REQUESTS
1. Answer from the passage on the Reynolds number below:
(a) What ratio does the Reynolds number express?
(b) Above roughly what Reynolds number does flow become turbulent?
(c) In the hallway analogy, what is viscosity defined as?
2. Extend the explanation of the Reynolds number below, picking up after its last sentence.

After detailed experiments, he defined a non-dimensional number which is called Reynolds number as the ratio of inertial forces to viscous forces in a significant flow configuration [5]:

Re=(ρ×u×L)/μ=(u×L)/ν

where:
    ρ is the density of the fluid
    u is the velocity of the fluid
    L is the typical length scale
    μ is the dynamic viscosity of the fluid
    ν is the kinematic viscosity of the fluid

   If the Reynolds number is larger than about 2300, it corresponds to turbulent flow at which inertial forces are dominant. The region in which Reynolds number is smaller than about 1000, it is called laminar flow regime. When the microchannels are considered, small dimensions of these channels generally just let to obtain much less than 1000 Re.

   It is possible to make Reynolds number clear by animating proof of concept: A man is running through the hallway in order to pass the corner. Suppose that another man is calling him from the opposite direction at that moment. Naturally, it is predicted that the running man will not change his direction suddenly because his momentum is high. Then, let’s define the viscosity as the desire to stick to the wall. In the end, as the running man is pulled by the wall, Re decreases, or viscosity increases, he will turn the corner as much as possible.

   This is the simplified representation of the Reynolds number. If the Reynolds number is low, you will run almost adherent to the wall (laminar flow); but if Re is high, you will break away from the corner, then you will be dispersed (turbulent flow).

AVAILABLE DATA

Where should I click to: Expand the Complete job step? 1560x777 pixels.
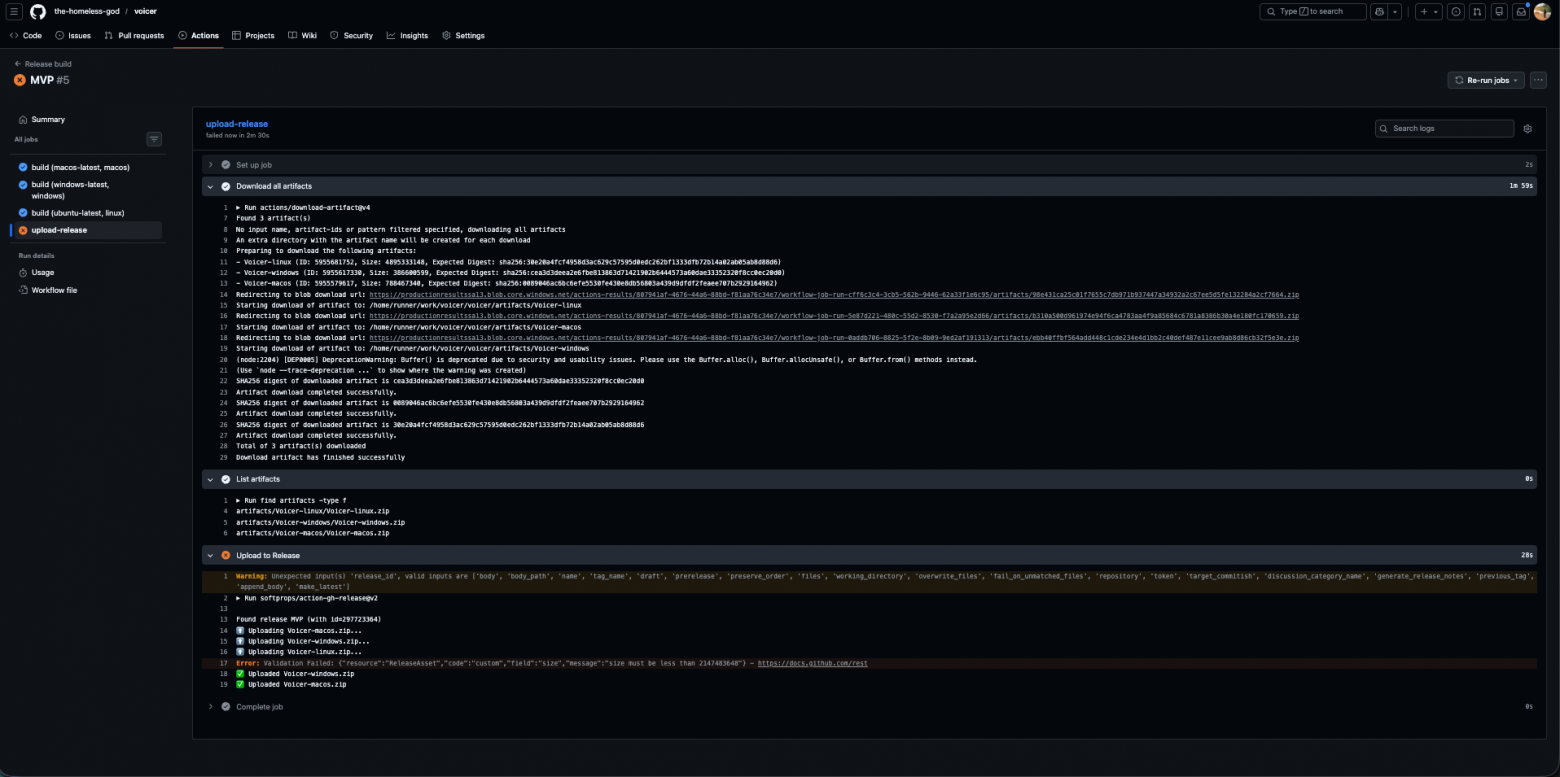(259, 706)
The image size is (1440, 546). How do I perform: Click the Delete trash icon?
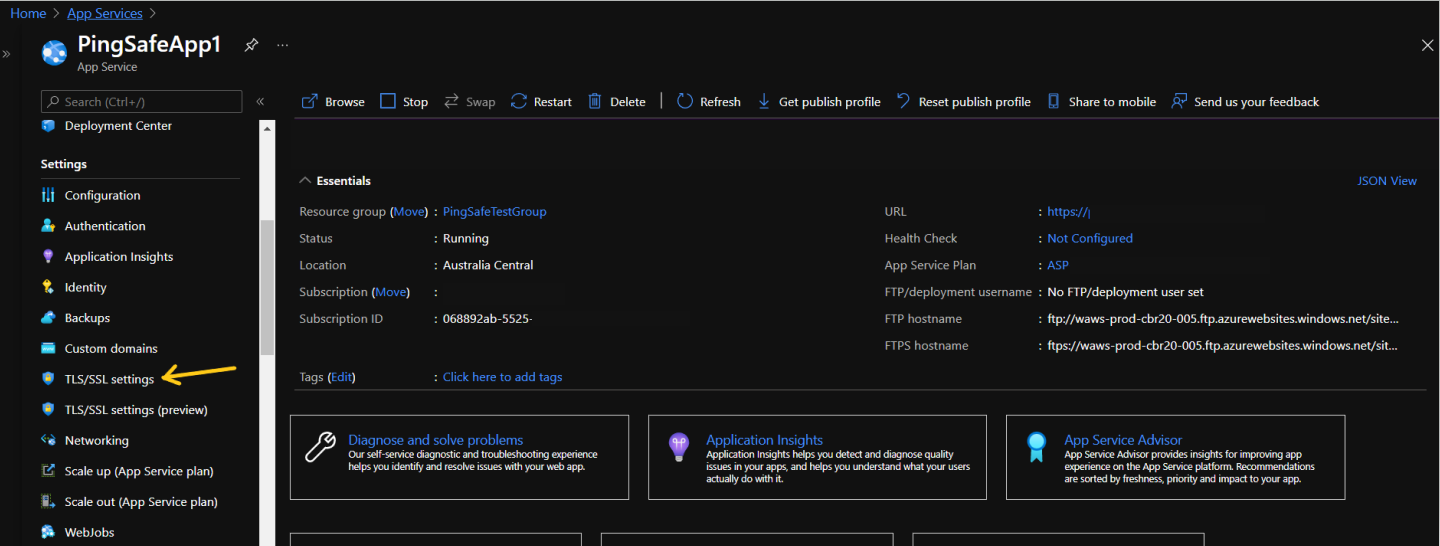595,102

RESPONSE LIST
1.
(a) The ratio of inertial forces to viscous forces.
(b) About 2300.
(c) The desire to stick to the wall.

2.
   Now, imagine a microchannel. In relation to this microchannel, the numerator of the Reynolds formula is very small due to low dimensions of the channel which is scaled from nano to millimeter, while the denominator usually states constantly for most fluids that relevant to Newtonian fluids. At that point, velocity is the only consideration which is capable to manipulate the flow whether turbulent or not.

   Generally, a high-velocity profile of fluid inside the microfluidic systems cannot be achieved. It means that in any microchannel, flow is completely laminar and the emergence of turbulence is nearly impossible. More importantly, the laminar flow regime allows the straight parallel line of fluid to flow next to each other without mixing in microchannels except diffusion [4]. Because the laminar flow is represented as straight parallel lines which are also called profile of the flow. These lines move directly into the microchannels without any warping away from its route.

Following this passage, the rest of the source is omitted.